ADM, la Conferenza Nazionale Antifrode rilancia la rete dei controlli tra intelligence, laboratori e cooperazione

Roma ospita il 21 e 22 aprile, nella cornice del Palazzo dell’Informazione Adnkronos di Piazza Mastai, la Prima Conferenza Nazionale Antifrode promossa dall’Agenzia delle Dogane e dei Monopoli, un appuntamento che segna un passaggio rilevante nel rafforzamento dell’architettura nazionale dei controlli. Più che un evento istituzionale, la due giorni si propone come un laboratorio operativo e strategico per consolidare il coordinamento tra le diverse componenti del sistema antifrode italiano, in una fase in cui la complessità delle minacce economiche, finanziarie e transnazionali richiede strumenti sempre più integrati.

Al centro dell’iniziativa vi è l’idea di costruire una rete nazionale dei controlli capace di mettere a sistema intelligence, investigazioni, attività laboratoristiche e cooperazione interistituzionale. Un approccio che si inserisce nella linea di rafforzamento promossa dal direttore dell’ADM Roberto Alesse, orientata a valorizzare il ruolo dell’Agenzia non soltanto come presidio di vigilanza, ma come attore capace di pianificare, coordinare e orientare l’azione amministrativa in chiave strategica.

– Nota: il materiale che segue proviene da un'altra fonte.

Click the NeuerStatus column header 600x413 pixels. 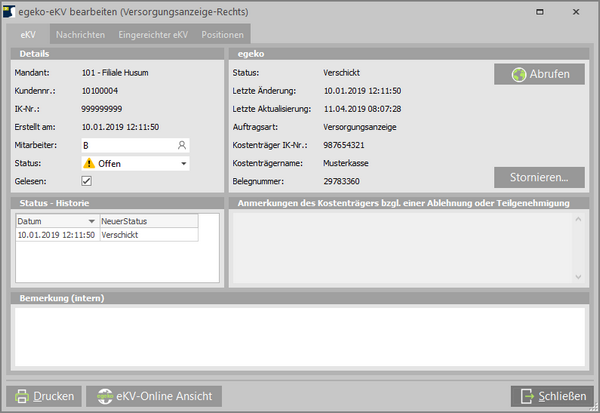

In questo quadro, la Direzione Antifrode guidata da Sergio Gallo emerge come uno snodo centrale di questa impostazione. La conferenza rappresenta infatti anche la traduzione operativa di un percorso che punta a rendere più strutturata la risposta del sistema Paese alle frodi, attraverso una governance fondata sulla cooperazione tra uffici centrali e territoriali, organismi investigativi, laboratori e partner nazionali e sovranazionali.

La giornata inaugurale del 21 aprile affronta i grandi scenari entro cui si muovono oggi le attività di contrasto: dalle frodi globali alla sicurezza economica nazionale, fino all’impatto delle tecnologie e dei modelli cooperativi nel rafforzamento delle capacità di prevenzione e risposta. In agenda anche una sessione dedicata alle priorità operative per il biennio 2026-2027, con il coinvolgimento delle strutture intelligence, delle funzioni investigative e dei rapporti con organismi chiave come EPPO e DNA-DDA.

Il secondo giorno sposta invece il baricentro sulle pratiche operative, con quattro focus group tematici che affrontano dossier ad alta rilevanza strategica. Dai laboratori ADM impegnati nel contrasto alle sostanze stupefacenti, alla criminalità economico-finanziaria e alle minacce transnazionali, passando per i temi dell’export control, del dual use e della tutela del gioco pubblico, emerge una visione del contrasto alle frodi sempre più multidimensionale.

La conferenza si inserisce in un contesto in cui la nozione stessa di antifrode si è ampliata, intersecando sicurezza economica, protezione delle filiere, contrasto alle reti criminali e salvaguardia degli interessi strategici nazionali. In questo senso, l’iniziativa di ADM assume anche una valenza sistemica: non solo coordinare strumenti esistenti, ma rafforzare una cultura condivisa del controllo fondata sulla circolazione delle informazioni, sull’analisi dei rischi e sull’integrazione tra competenze.

L’obiettivo dichiarato è arrivare a una rete antifrode più coesa, più leggibile e più reattiva. Ma il significato politico e amministrativo della conferenza sembra andare oltre. In un quadro internazionale segnato da catene del valore esposte a pressioni geopolitiche, flussi commerciali più vulnerabili e minacce ibride sempre più sofisticate, il rafforzamento della capacità di controllo diventa parte integrante della sicurezza nazionale.

La due giorni romana prova dunque a trasformare il coordinamento in metodo e il metodo in capacità operativa. Una sfida che passa per l’integrazione tra visione strategica e strumenti concreti, e che colloca l’ADM in una dimensione sempre più centrale nella protezione degli interessi economici del Paese.